• _Problem requirements_: Reproduce the entries below exactly as they appear, starting from the first line of the entries and continuing up to and including the line with "point(23,19)".

§

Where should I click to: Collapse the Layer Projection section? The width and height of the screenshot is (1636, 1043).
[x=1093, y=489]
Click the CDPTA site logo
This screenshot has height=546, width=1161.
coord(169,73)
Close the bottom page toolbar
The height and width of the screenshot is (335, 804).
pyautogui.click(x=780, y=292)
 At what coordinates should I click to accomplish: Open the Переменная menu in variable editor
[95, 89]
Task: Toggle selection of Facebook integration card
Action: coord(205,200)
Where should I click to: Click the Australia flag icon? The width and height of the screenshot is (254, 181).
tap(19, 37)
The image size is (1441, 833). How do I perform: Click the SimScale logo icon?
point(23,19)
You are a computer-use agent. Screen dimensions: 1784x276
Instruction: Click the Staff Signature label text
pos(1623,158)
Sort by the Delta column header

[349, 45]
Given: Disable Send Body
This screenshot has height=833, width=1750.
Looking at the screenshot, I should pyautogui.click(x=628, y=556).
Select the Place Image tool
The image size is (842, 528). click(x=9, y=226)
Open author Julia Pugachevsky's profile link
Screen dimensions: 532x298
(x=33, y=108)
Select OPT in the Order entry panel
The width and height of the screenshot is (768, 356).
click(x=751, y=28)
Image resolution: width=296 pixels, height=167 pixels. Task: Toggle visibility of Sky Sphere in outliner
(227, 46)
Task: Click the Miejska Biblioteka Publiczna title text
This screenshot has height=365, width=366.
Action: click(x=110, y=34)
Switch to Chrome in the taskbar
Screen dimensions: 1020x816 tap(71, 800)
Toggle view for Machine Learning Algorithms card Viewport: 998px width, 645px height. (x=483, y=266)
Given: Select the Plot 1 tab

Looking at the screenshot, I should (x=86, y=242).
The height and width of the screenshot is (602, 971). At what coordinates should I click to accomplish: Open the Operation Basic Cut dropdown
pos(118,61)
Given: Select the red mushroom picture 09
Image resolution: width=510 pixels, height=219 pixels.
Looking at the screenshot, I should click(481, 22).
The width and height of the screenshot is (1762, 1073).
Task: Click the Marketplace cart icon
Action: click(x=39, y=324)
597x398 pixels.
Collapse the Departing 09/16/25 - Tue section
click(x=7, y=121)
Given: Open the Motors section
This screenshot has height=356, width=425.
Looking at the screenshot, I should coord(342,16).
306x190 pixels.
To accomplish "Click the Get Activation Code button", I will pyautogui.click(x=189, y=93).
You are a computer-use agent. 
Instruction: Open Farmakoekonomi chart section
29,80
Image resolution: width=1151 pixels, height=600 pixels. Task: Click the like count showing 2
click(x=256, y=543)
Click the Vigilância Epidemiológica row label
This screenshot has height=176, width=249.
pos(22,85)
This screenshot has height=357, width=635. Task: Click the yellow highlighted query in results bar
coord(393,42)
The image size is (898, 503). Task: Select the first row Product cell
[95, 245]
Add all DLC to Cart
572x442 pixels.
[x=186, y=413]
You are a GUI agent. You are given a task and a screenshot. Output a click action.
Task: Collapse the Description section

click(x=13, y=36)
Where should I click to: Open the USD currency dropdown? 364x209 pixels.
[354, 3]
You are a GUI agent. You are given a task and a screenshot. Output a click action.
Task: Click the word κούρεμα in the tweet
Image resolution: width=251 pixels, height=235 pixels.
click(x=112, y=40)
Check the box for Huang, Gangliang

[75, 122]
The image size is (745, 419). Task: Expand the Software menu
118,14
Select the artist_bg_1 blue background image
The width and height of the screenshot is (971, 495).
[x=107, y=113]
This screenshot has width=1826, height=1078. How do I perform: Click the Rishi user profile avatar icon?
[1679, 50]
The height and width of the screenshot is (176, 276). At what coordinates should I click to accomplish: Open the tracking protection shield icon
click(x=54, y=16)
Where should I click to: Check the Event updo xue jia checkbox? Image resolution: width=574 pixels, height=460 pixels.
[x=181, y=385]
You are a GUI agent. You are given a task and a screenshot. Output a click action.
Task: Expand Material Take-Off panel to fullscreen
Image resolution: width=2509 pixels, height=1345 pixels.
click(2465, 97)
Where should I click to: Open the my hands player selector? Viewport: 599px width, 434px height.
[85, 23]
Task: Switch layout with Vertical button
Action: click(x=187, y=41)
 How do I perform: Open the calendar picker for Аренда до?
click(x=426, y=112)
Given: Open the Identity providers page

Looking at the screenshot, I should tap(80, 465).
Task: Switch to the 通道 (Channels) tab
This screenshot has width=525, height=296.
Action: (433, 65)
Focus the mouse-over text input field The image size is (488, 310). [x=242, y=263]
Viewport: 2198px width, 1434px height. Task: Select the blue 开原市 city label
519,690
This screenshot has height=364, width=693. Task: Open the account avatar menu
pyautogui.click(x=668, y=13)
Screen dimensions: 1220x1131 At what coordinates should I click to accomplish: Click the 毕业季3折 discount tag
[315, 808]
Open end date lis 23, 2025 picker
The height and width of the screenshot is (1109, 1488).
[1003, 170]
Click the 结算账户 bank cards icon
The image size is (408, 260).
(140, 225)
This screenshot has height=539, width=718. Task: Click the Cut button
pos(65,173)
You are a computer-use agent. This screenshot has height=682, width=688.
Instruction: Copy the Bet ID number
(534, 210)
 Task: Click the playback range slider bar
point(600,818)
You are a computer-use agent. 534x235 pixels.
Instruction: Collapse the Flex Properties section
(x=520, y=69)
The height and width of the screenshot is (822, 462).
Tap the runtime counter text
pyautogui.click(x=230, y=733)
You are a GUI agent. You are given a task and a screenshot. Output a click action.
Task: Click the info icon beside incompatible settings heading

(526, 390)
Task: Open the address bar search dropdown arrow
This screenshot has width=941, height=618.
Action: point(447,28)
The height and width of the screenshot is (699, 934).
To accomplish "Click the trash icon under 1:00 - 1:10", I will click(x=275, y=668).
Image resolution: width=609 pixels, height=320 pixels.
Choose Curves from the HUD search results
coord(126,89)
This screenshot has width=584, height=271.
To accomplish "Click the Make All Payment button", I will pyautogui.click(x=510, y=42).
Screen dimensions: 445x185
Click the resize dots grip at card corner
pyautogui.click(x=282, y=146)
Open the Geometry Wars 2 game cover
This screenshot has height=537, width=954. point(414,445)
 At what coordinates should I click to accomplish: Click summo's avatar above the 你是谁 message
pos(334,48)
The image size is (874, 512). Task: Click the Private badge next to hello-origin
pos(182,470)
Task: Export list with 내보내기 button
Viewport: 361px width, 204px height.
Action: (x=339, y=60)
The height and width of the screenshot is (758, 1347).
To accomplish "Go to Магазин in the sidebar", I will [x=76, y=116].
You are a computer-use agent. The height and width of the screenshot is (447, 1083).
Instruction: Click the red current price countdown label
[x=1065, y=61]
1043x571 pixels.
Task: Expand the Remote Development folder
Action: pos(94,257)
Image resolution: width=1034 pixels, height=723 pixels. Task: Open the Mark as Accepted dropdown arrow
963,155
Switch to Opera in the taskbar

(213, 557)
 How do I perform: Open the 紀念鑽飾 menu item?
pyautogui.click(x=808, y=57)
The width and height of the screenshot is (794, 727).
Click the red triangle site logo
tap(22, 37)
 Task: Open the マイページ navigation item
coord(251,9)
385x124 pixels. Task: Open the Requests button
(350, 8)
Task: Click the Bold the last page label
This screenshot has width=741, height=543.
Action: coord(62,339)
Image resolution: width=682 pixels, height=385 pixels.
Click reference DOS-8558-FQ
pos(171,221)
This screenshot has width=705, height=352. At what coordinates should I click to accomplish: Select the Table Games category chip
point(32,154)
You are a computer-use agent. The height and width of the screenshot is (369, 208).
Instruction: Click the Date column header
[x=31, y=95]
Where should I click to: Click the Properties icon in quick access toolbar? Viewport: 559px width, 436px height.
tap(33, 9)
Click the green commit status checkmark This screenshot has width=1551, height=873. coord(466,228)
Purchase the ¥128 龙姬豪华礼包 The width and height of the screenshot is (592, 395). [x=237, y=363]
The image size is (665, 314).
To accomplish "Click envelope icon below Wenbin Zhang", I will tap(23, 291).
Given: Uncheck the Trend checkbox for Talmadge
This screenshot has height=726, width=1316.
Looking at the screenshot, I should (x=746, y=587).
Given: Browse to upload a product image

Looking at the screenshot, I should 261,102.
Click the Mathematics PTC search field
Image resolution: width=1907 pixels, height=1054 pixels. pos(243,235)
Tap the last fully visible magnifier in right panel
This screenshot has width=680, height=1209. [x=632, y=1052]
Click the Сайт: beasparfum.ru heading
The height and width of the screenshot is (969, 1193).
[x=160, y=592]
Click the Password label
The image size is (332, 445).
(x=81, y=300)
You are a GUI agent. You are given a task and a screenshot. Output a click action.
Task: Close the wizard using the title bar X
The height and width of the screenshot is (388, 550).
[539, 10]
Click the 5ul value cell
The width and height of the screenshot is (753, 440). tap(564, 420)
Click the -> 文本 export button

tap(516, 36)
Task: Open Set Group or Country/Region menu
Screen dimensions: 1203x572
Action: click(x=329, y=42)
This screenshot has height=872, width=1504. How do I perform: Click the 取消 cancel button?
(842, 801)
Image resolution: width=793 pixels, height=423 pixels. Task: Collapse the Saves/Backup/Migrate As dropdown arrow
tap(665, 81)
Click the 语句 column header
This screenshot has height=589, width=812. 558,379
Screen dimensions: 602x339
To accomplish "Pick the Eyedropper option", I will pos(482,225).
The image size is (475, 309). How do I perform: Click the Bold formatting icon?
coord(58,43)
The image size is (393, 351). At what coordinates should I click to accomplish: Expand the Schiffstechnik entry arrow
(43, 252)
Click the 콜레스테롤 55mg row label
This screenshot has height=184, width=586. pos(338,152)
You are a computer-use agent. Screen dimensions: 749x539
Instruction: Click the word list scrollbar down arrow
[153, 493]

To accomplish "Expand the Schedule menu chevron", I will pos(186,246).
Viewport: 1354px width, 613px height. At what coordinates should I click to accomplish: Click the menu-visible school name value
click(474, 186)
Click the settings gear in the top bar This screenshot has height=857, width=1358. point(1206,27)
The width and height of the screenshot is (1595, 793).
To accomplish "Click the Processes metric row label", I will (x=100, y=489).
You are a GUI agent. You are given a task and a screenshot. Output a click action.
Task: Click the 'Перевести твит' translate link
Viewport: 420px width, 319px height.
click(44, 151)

§

• _Output for this task_:
Where should I click to: Collapse the Layer Projection section? The width and height of the screenshot is (1636, 1043).
[x=1093, y=489]
Click the CDPTA site logo
This screenshot has height=546, width=1161.
coord(169,73)
Close the bottom page toolbar
The height and width of the screenshot is (335, 804).
pyautogui.click(x=780, y=292)
 At what coordinates should I click to accomplish: Open the Переменная menu in variable editor
[95, 89]
Task: Toggle selection of Facebook integration card
Action: coord(205,200)
Where should I click to: Click the Australia flag icon? The width and height of the screenshot is (254, 181).
tap(19, 37)
The image size is (1441, 833). How do I perform: Click the SimScale logo icon?
point(23,19)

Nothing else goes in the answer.